Awesome
DypFISH
Introduction
DypFISH is a python library designed for the analysis of mRNA and protein distributions in single cell confocal images. Using this library it is possible to analyse patterns of clustering of mRNA and proteins, dependencies of mRNA-protein localization on MTOC orientation as well as interdependent dynamics globally and at specific subcellular locations.
DypFISH library functions take as input the preprocessed images stored in HDF5 files. Examples of analysis scripts that use our library for different spatial and temporal statistics on mRNA FISH and protein IF data are also provided.
Provided datasets
Datasets corresponding to the results presented in the manuscript "DypFISH: Dynamic Patterned FISH to Interrogate RNA and Protein Spatial and Temporal Subcellular Distribution" by A. Savulescu et al. are available on Zenodo.
They should be appropriately placed under the data
subdirectory, e.g. the chx
dataset should uncompressed in the data/savulescu/chx
subfolder.
Each subdirectory in data
contains a README, configuration files (see explanation below) and will eventually stores all analysis results.
Installing DypFISH
System Requirements
DypFISH installation requires an Unix environment with python 3.7. It was tested under Linux and MacOS environments.
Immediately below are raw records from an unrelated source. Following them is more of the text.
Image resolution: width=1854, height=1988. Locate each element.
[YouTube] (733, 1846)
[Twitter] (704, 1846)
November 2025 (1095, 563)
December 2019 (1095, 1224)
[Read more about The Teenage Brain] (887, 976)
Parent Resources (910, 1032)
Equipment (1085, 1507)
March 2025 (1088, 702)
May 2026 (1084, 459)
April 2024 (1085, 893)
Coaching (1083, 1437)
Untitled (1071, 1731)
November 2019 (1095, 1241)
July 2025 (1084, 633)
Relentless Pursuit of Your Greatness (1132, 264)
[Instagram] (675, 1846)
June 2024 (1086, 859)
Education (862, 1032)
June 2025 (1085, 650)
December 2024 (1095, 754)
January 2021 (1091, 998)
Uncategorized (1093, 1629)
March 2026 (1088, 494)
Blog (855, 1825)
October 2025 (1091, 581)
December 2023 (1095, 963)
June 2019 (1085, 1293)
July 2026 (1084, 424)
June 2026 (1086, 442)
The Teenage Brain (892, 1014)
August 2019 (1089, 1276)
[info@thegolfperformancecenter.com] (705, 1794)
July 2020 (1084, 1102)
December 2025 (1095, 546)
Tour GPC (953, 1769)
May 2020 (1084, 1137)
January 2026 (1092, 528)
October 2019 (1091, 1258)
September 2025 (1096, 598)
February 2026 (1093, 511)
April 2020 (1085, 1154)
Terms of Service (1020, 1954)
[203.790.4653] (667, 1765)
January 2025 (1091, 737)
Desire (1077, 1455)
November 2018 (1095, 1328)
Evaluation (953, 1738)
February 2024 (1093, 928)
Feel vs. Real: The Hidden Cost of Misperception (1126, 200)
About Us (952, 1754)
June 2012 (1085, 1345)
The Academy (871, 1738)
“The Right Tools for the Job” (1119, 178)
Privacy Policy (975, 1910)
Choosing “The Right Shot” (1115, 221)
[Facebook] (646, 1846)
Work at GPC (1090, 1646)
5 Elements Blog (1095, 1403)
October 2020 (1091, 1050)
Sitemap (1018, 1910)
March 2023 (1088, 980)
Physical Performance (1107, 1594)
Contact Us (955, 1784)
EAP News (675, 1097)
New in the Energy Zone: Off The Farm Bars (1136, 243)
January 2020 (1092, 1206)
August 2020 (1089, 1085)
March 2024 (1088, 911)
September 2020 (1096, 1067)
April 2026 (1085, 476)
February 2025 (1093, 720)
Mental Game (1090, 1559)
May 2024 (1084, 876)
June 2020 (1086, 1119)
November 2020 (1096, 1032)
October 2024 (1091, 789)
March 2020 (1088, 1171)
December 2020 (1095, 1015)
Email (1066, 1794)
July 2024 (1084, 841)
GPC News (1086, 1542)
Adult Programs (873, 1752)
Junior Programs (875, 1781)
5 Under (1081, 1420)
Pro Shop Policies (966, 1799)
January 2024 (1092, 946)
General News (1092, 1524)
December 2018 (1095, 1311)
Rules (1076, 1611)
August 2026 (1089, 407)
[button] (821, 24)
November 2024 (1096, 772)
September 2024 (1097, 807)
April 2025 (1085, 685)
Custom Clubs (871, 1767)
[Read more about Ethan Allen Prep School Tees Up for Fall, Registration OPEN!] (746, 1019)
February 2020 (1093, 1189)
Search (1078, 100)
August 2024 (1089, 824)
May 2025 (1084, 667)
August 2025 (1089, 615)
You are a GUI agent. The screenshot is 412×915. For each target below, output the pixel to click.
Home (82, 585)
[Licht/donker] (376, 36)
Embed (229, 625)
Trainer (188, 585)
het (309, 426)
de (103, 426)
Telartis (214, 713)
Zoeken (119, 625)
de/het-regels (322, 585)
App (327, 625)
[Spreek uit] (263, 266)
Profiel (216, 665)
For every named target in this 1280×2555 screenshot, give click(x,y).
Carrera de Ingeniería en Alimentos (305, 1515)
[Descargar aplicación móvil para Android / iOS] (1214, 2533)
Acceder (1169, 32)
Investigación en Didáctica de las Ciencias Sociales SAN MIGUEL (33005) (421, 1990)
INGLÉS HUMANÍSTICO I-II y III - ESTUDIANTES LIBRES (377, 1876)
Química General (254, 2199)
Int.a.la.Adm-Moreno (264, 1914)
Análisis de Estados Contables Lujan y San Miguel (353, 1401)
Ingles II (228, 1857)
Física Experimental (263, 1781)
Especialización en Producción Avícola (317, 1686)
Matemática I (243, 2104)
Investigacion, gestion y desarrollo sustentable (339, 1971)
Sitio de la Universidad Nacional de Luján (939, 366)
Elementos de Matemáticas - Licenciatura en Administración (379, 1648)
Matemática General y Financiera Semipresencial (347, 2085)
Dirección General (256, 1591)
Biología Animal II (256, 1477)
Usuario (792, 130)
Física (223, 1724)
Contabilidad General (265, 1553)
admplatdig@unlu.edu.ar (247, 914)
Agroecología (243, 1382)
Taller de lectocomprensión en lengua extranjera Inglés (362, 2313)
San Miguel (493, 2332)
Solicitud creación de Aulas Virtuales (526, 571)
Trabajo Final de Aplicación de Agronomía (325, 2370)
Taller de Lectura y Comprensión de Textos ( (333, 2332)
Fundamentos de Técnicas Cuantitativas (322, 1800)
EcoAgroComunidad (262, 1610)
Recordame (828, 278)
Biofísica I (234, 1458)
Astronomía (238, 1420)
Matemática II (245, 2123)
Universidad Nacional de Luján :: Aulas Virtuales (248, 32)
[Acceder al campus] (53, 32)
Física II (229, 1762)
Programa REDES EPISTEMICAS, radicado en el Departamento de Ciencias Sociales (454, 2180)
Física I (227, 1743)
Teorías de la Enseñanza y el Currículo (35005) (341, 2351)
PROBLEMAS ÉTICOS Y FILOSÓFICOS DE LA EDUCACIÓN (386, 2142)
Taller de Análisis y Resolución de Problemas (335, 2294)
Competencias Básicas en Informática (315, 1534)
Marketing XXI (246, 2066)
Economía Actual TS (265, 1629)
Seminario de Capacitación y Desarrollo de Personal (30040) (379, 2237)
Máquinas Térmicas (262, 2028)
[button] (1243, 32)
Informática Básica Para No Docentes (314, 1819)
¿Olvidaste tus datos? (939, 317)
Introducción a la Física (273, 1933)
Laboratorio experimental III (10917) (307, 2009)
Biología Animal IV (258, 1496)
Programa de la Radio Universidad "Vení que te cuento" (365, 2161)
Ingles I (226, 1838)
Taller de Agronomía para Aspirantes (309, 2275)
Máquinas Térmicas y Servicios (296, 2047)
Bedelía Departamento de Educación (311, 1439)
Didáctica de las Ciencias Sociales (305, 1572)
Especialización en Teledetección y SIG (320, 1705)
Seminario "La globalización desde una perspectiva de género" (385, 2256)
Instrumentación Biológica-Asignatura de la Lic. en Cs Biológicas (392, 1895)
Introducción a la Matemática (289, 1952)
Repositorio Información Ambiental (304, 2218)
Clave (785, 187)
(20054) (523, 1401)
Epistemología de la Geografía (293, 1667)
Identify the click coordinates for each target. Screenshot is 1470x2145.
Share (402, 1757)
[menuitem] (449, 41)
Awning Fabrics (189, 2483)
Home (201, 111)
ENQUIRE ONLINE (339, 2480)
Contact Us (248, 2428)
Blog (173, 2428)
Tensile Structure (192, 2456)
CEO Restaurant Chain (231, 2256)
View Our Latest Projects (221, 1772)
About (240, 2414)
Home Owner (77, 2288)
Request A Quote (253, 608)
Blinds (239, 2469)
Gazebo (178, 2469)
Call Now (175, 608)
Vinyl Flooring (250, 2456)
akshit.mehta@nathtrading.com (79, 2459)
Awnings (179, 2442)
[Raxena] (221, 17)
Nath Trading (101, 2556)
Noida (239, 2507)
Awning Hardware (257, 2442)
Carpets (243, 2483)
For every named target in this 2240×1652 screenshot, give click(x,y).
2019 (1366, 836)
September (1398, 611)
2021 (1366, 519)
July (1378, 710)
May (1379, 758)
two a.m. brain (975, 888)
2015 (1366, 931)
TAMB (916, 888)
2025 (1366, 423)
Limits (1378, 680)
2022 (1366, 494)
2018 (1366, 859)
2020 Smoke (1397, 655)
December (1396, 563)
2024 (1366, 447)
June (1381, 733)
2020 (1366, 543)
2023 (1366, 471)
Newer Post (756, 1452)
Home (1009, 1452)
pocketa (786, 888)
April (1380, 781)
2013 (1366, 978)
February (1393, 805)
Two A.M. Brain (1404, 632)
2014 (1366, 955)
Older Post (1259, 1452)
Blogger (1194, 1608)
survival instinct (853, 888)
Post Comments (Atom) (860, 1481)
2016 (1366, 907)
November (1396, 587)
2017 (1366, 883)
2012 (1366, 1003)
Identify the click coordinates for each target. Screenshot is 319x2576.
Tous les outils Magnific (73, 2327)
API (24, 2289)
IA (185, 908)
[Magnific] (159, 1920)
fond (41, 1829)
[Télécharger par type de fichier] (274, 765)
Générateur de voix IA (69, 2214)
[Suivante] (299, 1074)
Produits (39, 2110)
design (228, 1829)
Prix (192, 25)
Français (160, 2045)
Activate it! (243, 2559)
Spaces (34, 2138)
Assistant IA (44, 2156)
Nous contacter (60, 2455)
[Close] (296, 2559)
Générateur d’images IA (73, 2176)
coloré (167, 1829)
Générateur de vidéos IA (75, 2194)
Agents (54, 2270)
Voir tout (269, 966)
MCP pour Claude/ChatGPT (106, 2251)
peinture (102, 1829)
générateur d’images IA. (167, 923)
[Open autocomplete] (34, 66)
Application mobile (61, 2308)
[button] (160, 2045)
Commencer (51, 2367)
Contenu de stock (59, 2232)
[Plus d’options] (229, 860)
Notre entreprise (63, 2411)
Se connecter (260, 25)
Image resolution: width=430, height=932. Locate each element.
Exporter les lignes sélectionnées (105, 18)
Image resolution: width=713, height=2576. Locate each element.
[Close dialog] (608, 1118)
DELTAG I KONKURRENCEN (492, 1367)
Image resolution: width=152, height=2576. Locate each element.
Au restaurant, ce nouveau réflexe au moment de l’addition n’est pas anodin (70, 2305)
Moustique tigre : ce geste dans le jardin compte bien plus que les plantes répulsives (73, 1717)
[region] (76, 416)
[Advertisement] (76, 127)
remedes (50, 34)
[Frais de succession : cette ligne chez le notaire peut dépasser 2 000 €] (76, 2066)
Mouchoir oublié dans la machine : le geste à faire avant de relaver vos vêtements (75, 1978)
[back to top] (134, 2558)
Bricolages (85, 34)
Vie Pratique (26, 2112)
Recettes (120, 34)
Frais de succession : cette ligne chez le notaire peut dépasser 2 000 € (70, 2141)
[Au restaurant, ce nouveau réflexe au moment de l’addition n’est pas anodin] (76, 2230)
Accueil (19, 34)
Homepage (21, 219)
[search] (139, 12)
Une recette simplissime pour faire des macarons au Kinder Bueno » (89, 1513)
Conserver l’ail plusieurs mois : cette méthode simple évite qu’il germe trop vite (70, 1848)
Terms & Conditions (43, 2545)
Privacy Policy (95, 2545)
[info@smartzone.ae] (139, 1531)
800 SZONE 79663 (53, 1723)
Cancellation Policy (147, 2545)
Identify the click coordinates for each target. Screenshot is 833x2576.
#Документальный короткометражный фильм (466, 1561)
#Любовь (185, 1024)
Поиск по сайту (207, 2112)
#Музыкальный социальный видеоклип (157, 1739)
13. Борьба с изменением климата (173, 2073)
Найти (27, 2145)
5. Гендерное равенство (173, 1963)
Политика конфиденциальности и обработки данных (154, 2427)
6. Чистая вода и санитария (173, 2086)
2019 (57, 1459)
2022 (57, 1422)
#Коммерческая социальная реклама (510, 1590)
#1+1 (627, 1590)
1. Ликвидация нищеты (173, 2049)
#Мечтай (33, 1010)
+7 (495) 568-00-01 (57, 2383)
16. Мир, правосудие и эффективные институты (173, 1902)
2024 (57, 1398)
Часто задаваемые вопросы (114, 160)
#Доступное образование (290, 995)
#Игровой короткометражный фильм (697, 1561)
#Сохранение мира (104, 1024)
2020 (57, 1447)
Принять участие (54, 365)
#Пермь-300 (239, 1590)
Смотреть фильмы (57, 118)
In order to run DypFISH your installation should include pip.
Installation
The full installation process should take less than 15 minutes on a standard computer.
Clone the repository from github
git clone https://github.com/cbib/dypfish.git
Go to the DypFISH root folder
cd dypfish/
Install dependencies via CONDA
If you have Conda install, you can create the dypfish conda environment using dypfish.yml First you need to set the prefix of your conda installation (path to envs directory) in dypfish.yml. Then to create the environment:
conda env create -f tools/envs/dypfish.yml
Then activate the environment:
conda activate dypfish
Install dependencies via PIP (No conda installation)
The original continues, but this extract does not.